Text segment -
╭──
Dealing with stuck threads automatically

Dealing with stuck threads can be done automatically as stated;
I'm not counting 'restarting the server' as dealing with the issue. You're often better off analyzing what is wrong and fixing it instead of configuring automatic stuck thread handling.

JVMD

JVMD, part of Oracle Enterprise Manager Weblogic Management Pack can also be used to analyze stuck threads. Not all customers / operations departments allow developers to access Oracle Enterprise Manager and not everywhere Weblogic Management Pack is available. The tools described in this blog article can be used in such a case.

Java Mission Control

I have not looked at Java Mission Control in this article. Since Oracle JDK 7 Update 40 it is bundled with the JDK. It offers features like 'flight recorder' to do offline trend analyzes (something which JConsole for example does not provide) and allows detection of memory leaks. When analyzing a heap dump, finding memory leaks is far more difficult; you want to look at differences in memory usage over time and not at a fixed moment.
╰──
What to work on -
[A] Translate this sentence from the stuck threads text into Spanish: "JVMD, part of Oracle Enterprise Manager Weblogic Management Pack can also be used to analyze stuck threads."
[B] Print the stuck threads text from "I have not looked" up to and including "a fixed moment.".

Data extract -
╭──
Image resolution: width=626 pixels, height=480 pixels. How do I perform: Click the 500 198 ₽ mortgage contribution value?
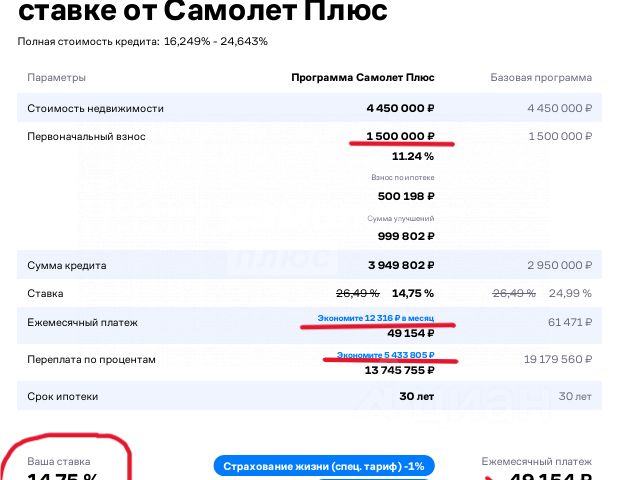coord(406,196)
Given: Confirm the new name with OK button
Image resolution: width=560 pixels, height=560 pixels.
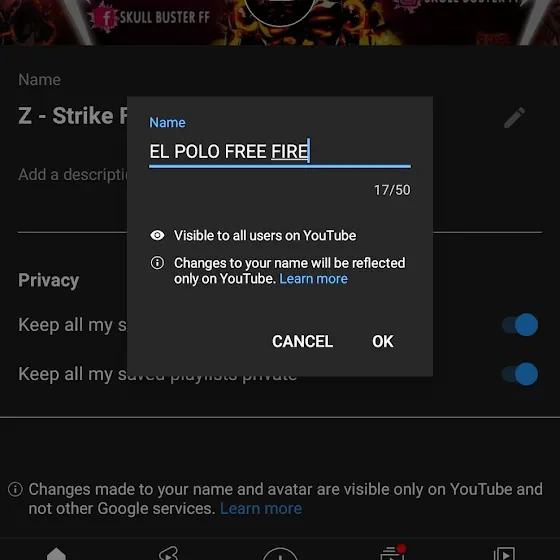Looking at the screenshot, I should 383,341.
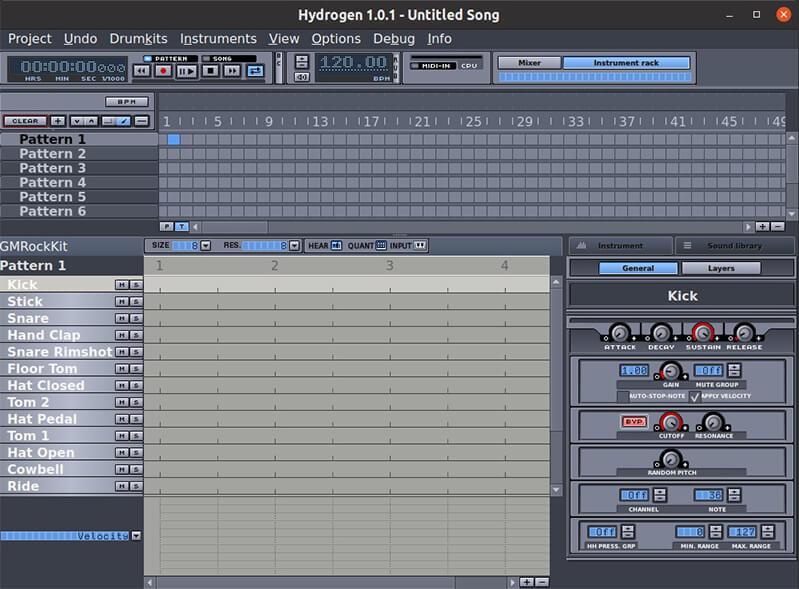Click the stop playback button
The width and height of the screenshot is (799, 589).
pyautogui.click(x=210, y=71)
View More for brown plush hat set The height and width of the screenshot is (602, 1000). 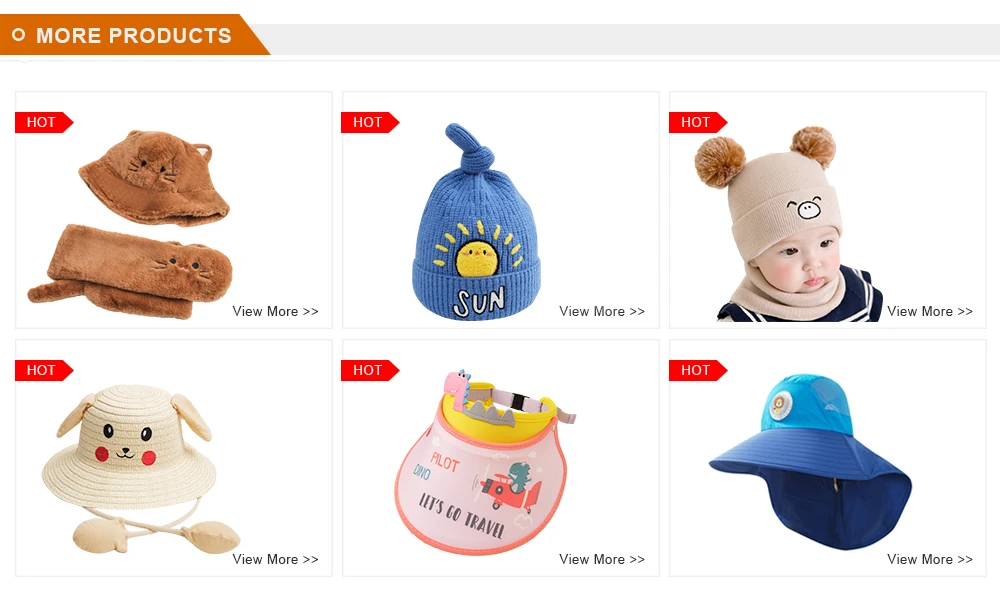[276, 311]
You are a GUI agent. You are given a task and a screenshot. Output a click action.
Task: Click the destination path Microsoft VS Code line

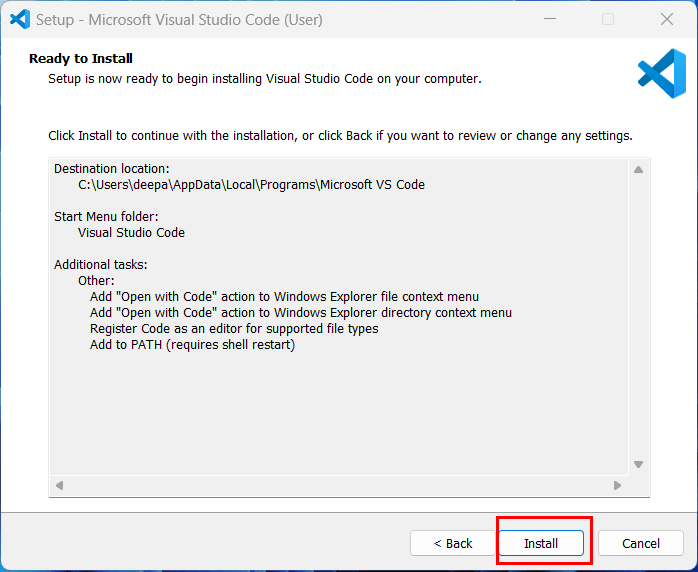point(252,185)

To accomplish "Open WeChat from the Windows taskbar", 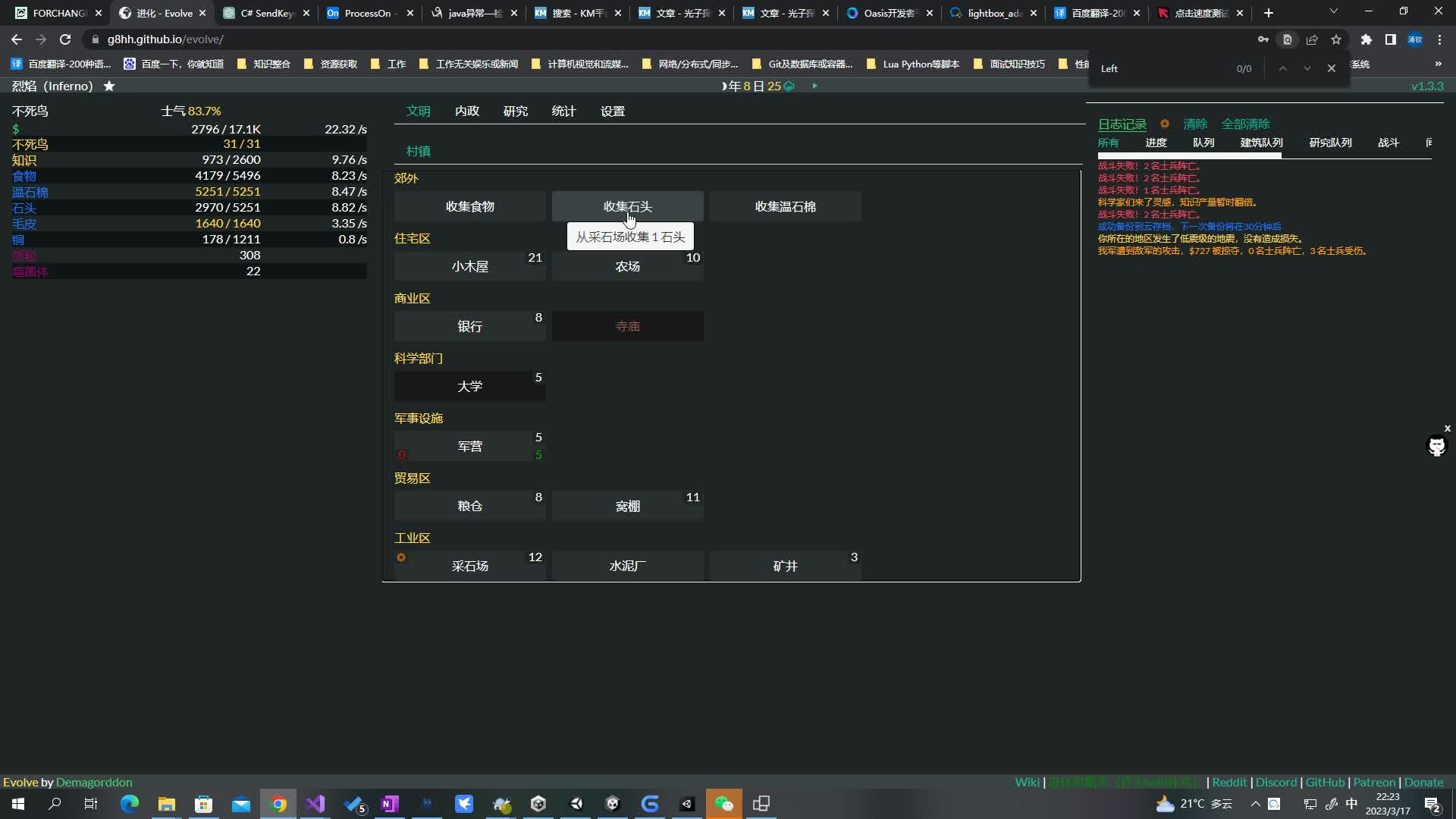I will pyautogui.click(x=723, y=804).
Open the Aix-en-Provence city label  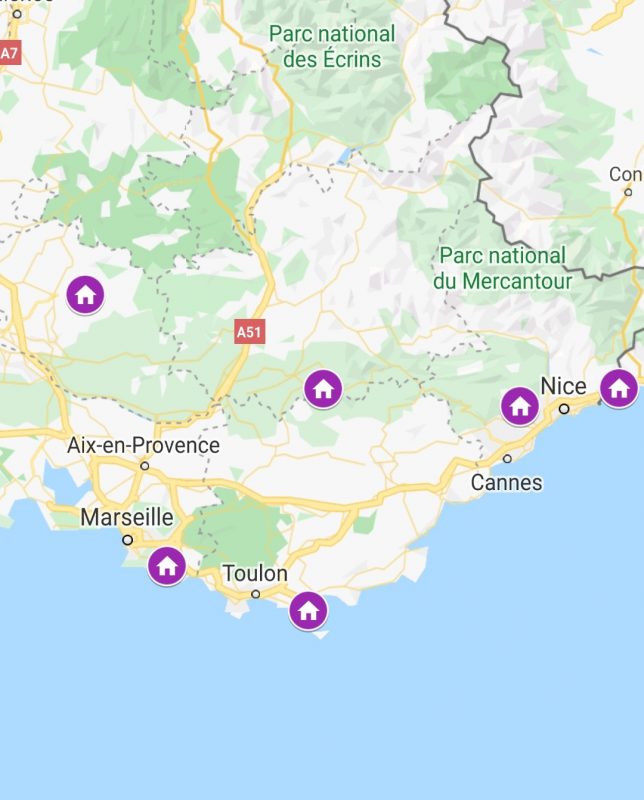(x=143, y=445)
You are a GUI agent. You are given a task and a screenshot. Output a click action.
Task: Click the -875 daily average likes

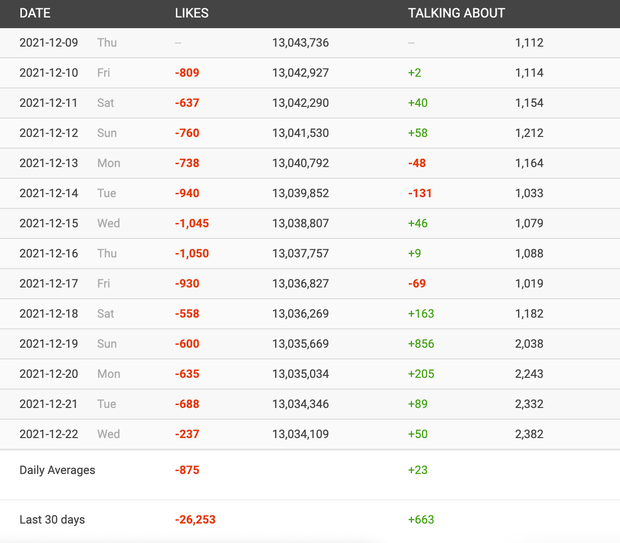(187, 469)
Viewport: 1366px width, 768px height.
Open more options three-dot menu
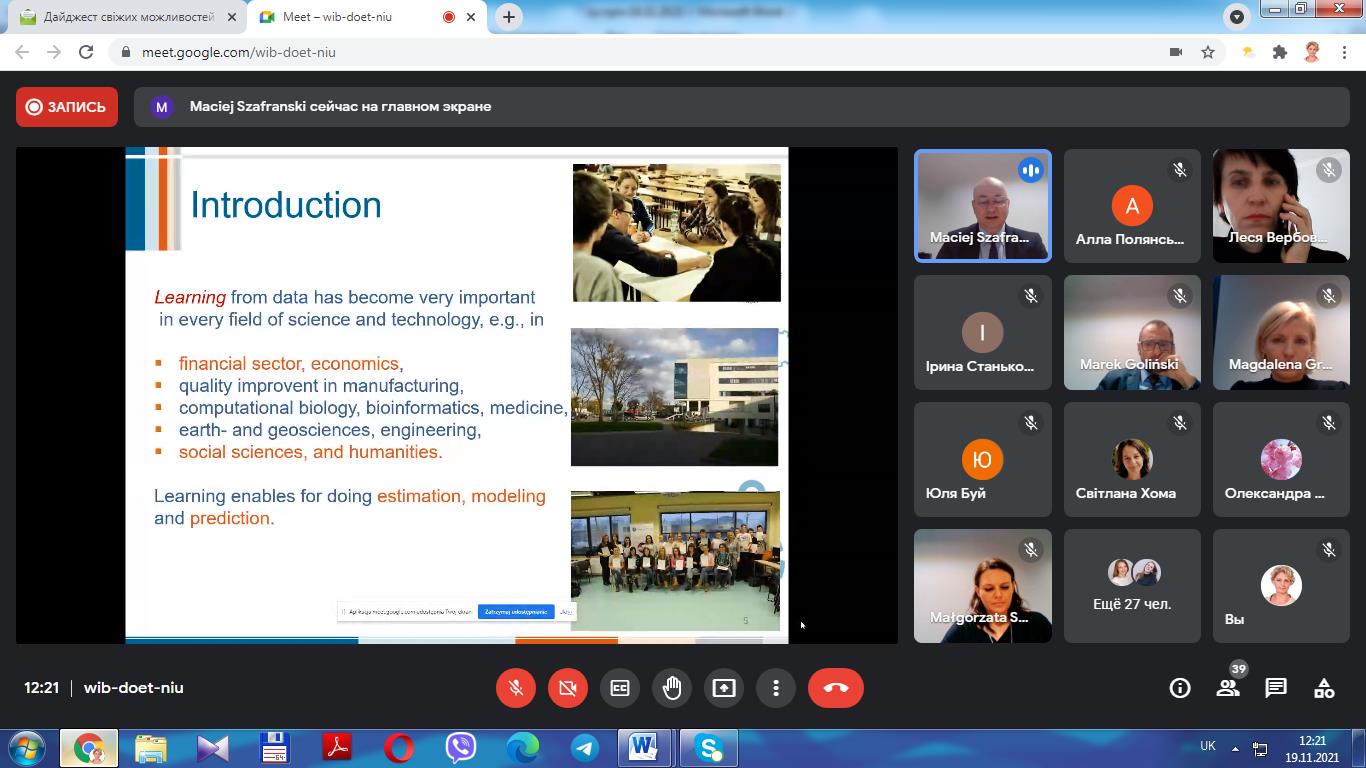pyautogui.click(x=776, y=688)

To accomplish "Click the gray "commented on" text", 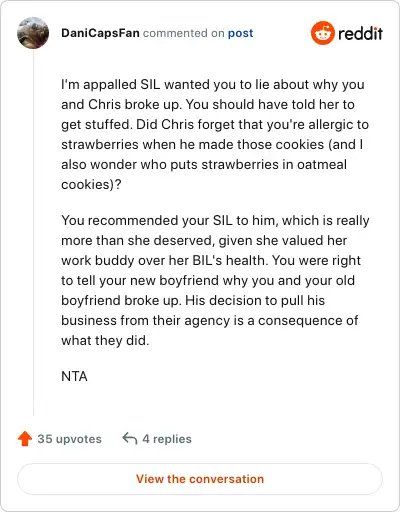I will [x=184, y=33].
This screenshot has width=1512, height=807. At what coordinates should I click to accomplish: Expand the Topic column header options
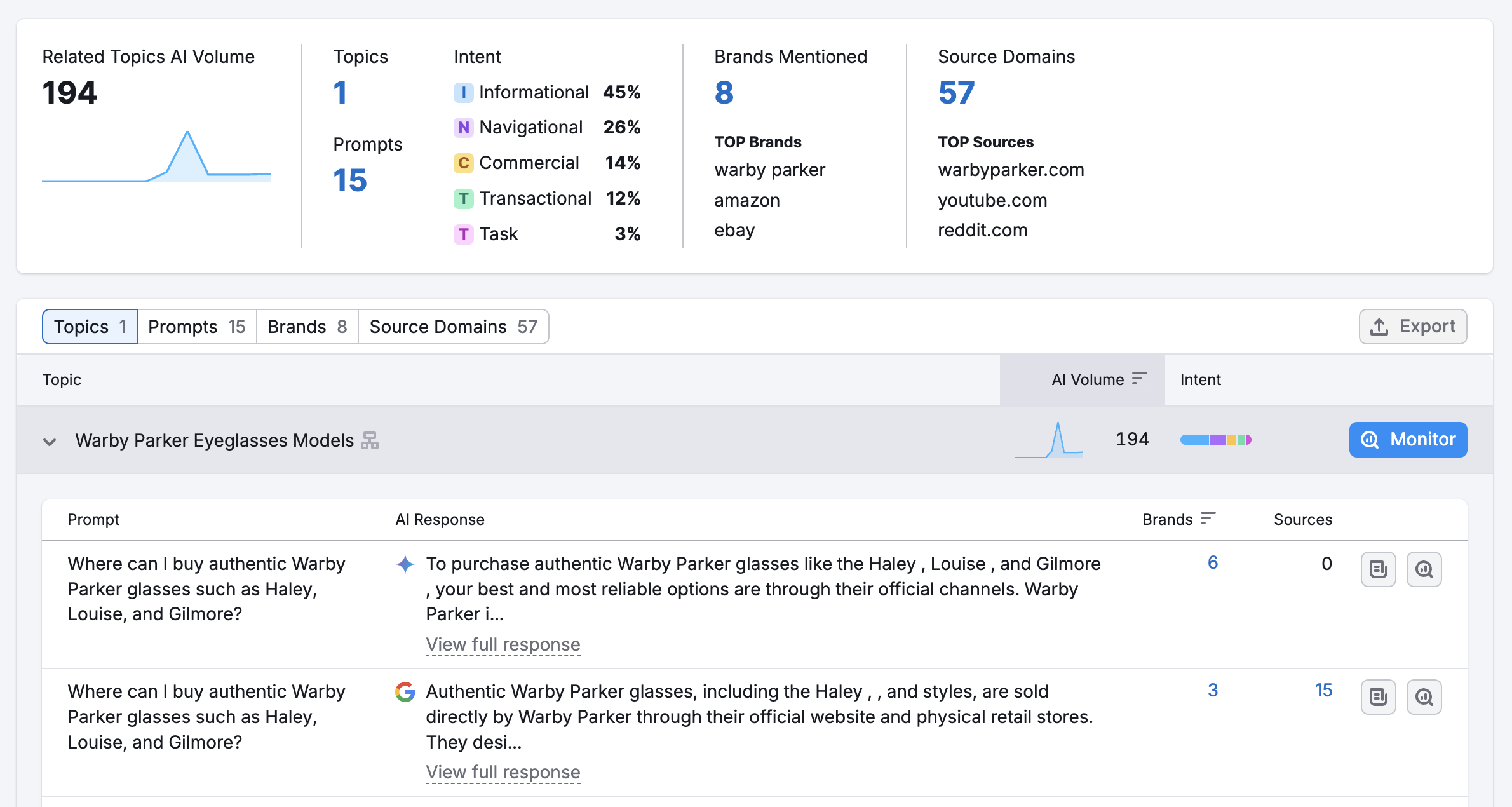point(62,379)
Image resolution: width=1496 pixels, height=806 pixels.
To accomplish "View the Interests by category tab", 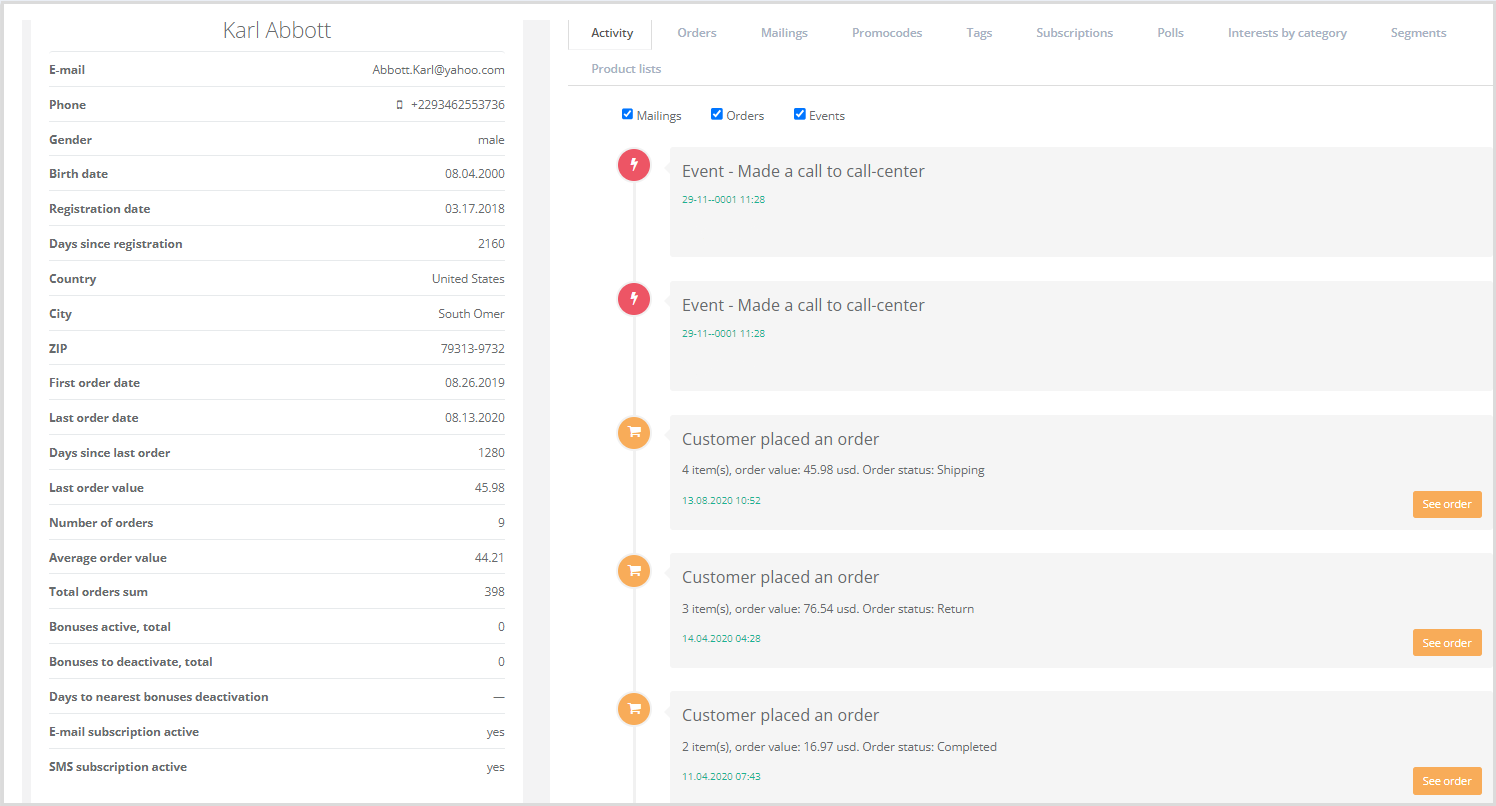I will pos(1287,33).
╰──
Responses in order -
[A] JVMD, parte de Oracle Enterprise Manager Weblogic Management Pack, también se puede usar para analizar hilos bloqueados.

[B]
I have not looked at Java Mission Control in this article. Since Oracle JDK 7 Update 40 it is bundled with the JDK. It offers features like 'flight recorder' to do offline trend analyzes (something which JConsole for example does not provide) and allows detection of memory leaks. When analyzing a heap dump, finding memory leaks is far more difficult; you want to look at differences in memory usage over time and not at a fixed moment.